In 2004, I was working as a legislative assistant in the U.S. Senate when I came across a story about a grievously wounded soldier from Northern Virginia and his devoted parents who refused to give up on him.
The soldier is Jay Briseno. An Army reservist, he deployed to Iraq in 2003 and was shot in the back of his neck, severing his spinal cord. In the course of surgeries trying to save his life, Jay suffered multiple cardiac arrests and severe brain damage.
He has been called the most severely wounded soldier to survive the war, and will likely be dependent on others for his care for the rest of his life.
Someone, I read, told Mr. and Mrs. Briseno that they should institutionalize their son and, in essence, prepare for him to die.
That person didn’t know Joseph and Eva Marie Briseno, their love for their son, or their faith. He didn’t know Jay, either.

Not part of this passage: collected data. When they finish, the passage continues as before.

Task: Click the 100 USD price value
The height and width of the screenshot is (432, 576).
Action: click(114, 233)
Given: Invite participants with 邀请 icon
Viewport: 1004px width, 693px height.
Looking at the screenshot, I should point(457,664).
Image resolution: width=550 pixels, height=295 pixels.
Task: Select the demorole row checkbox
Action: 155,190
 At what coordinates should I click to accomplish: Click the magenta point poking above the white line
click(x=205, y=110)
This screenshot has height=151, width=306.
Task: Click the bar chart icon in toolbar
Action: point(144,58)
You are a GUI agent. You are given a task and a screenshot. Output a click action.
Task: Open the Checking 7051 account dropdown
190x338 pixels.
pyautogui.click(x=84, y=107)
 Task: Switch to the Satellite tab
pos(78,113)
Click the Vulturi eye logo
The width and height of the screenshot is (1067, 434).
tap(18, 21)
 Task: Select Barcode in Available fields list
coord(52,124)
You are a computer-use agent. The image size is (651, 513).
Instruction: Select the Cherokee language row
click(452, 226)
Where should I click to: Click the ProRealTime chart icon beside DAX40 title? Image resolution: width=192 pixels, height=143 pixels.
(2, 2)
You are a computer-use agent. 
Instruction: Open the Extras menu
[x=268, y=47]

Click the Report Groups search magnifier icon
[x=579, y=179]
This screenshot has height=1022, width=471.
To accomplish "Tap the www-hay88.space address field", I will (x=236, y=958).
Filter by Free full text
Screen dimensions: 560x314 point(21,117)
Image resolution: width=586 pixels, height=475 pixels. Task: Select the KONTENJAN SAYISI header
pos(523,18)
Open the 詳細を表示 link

The Brisenos upended their lives to care for their son. They brought him home to familiar surroundings. Because Jay needed 24 hour nursing care—something the VA did not provide—they moved the mattress from their bed into the basement where Jay’s hospital bed lay so they could attend to him throughout the night. Both parents were ultimately forced to quit their jobs so they could care for their son, and, in the process, become champions for the needs of disabled veterans.
I’ve been on Mr. Briseno’s email distribution list since 2004. To this day, I continue to receive periodic updates about Jay’s progress, requests for prayers when things are rough, and news about other members of the Briseno family. I treasure each and every note. They are a window into the life of a remarkable group of American heroes—one of whom was wounded in Baghdad.
Since those early days, it seems as though the support of the community has made some things better for the Brisenos. The VA provides more care, local businesses and charities have stepped up to help modify the Briseno home to better serve Jay, and Jay, himself, has endured countless procedures to keep him stable and to improve his quality of life.
But now, almost a decade after his wounding, Jay is still dependent on his Mom and Dad. They continue to care for him. They will always love him.
I learned today that the Brisenos have been selected as one of six finalists for the Pentagon Federal Credit Union Foundation’s “Hero at Home Video Contest.” The public is going to decide the winner based on the number of “Likes” their video gets on YouTube by noon (eastern time) on April 23. The winner will be announced, officially, by 6 PM on that same day.
You can see all the stories of devoted loved-ones here. I’ll be voting for the Brisenos, but you should vote for the care-givers that touch you.
If ever there was a contest where everyone deserved to win, this would be it. And if ever there were stories about patriotism, selfless love, and devotion—these are them; and they deserve to be heard.